The STS research paper examines the social and institutional factors that shape the adoption and impact of AI in K–12 education, with a focus on Virginia. The central research question asks how unequal access to technology influences the effectiveness of AI-driven educational tools. Drawing on policy analysis, educational data, and prior research, the paper argues that AI does not operate as a neutral tool but instead reflects and amplifies existing inequalities. Schools with greater financial resources are better positioned to implement AI systems, train educators, and maintain the infrastructure required for consistent use. In contrast, underfunded schools face barriers that limit both access and effective integration. The analysis also considers how decision-making at the institutional level, including procurement policies and curriculum design, shapes how AI is used in classrooms. Using a sociotechnical framework, the paper demonstrates that technological outcomes are inseparable from the social systems in which they are embedded. The conclusion emphasizes that without deliberate policy intervention and equitable design practices, AI adoption in education is likely to widen achievement gaps rather than reduce them.

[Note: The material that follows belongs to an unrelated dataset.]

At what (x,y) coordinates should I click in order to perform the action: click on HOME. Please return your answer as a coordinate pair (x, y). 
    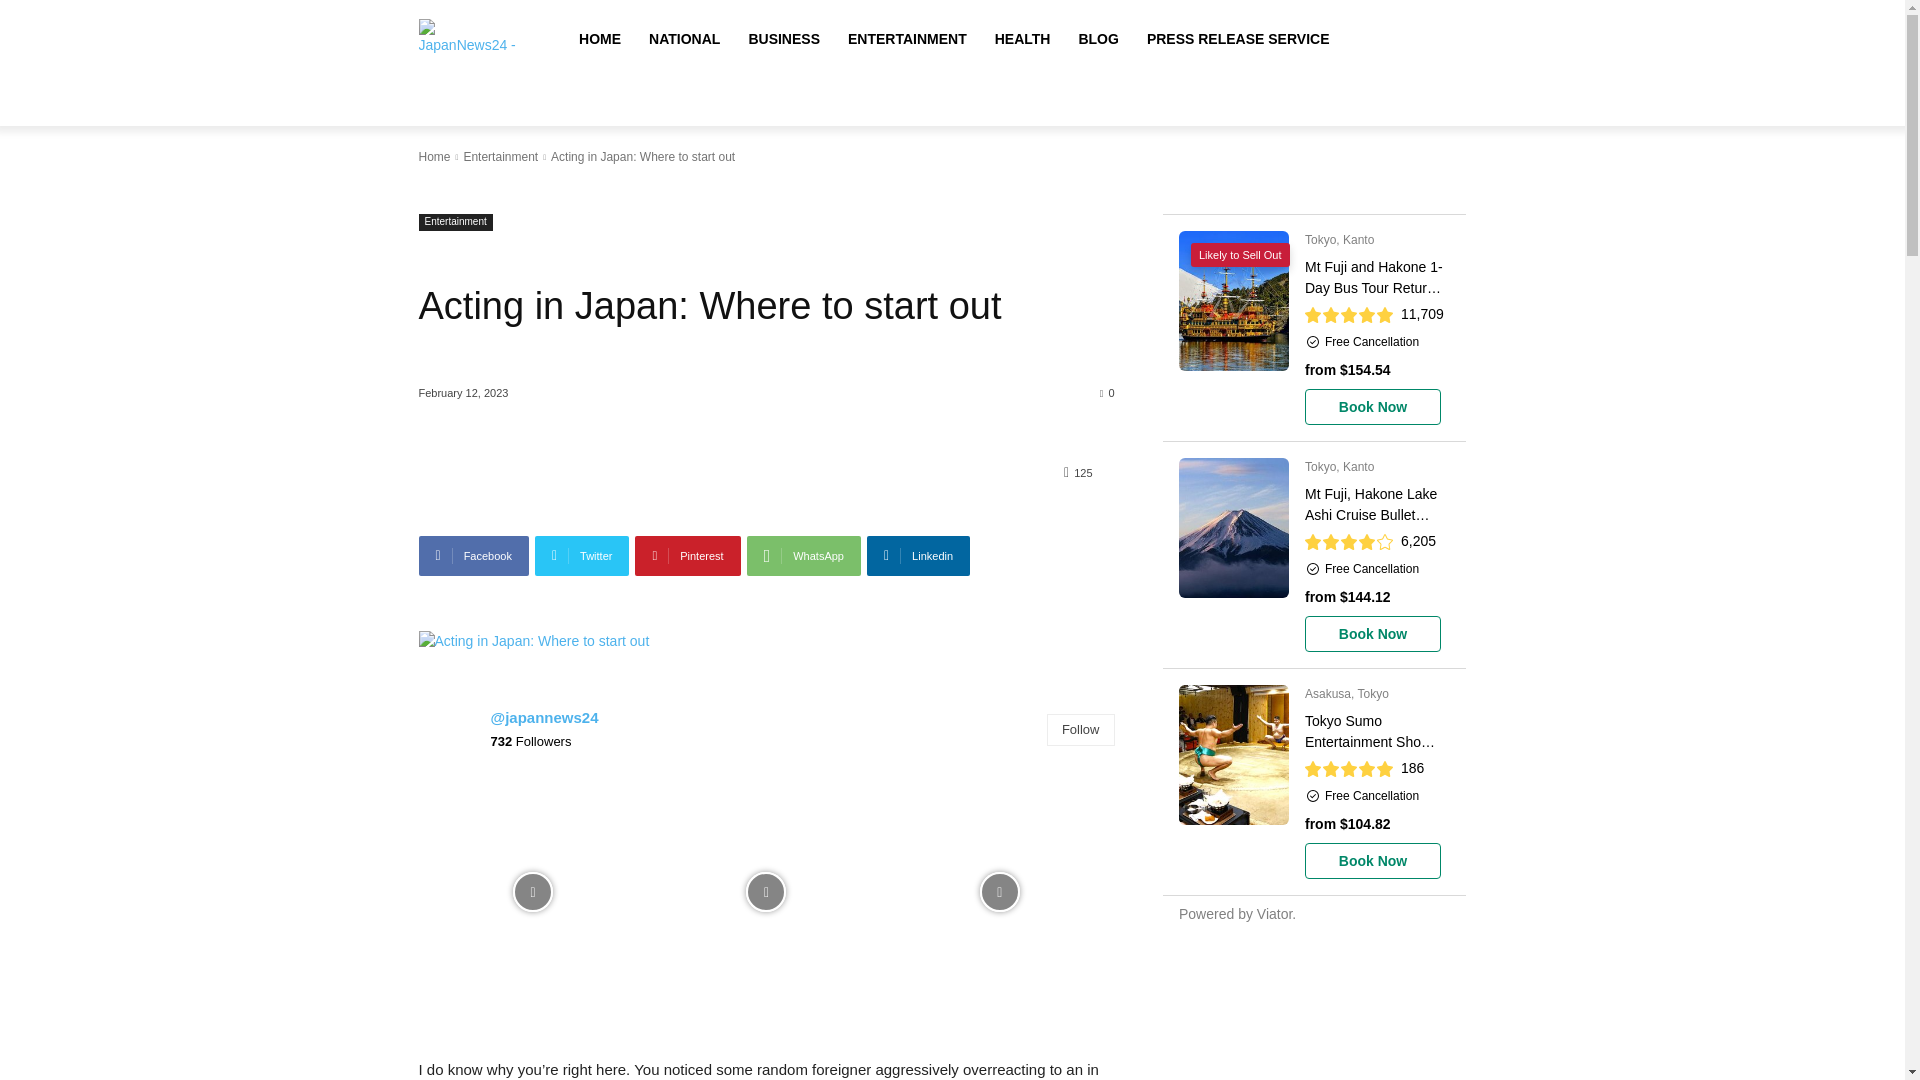
    Looking at the image, I should click on (600, 38).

Together, these projects contribute to a more complete understanding of AI in education by addressing both its technical potential and its social consequences. The technical work demonstrates what AI systems can do, while the STS analysis explains who benefits from those capabilities and why. This combined approach highlights the importance of designing not only effective technologies but also equitable systems for their deployment. Future work should focus on improving the reliability of adaptive learning models while also addressing structural barriers to access, including funding disparities and infrastructure gaps. By aligning technical innovation with social awareness, researchers and educators can move closer to realizing the full potential of AI as a tool for equitable education.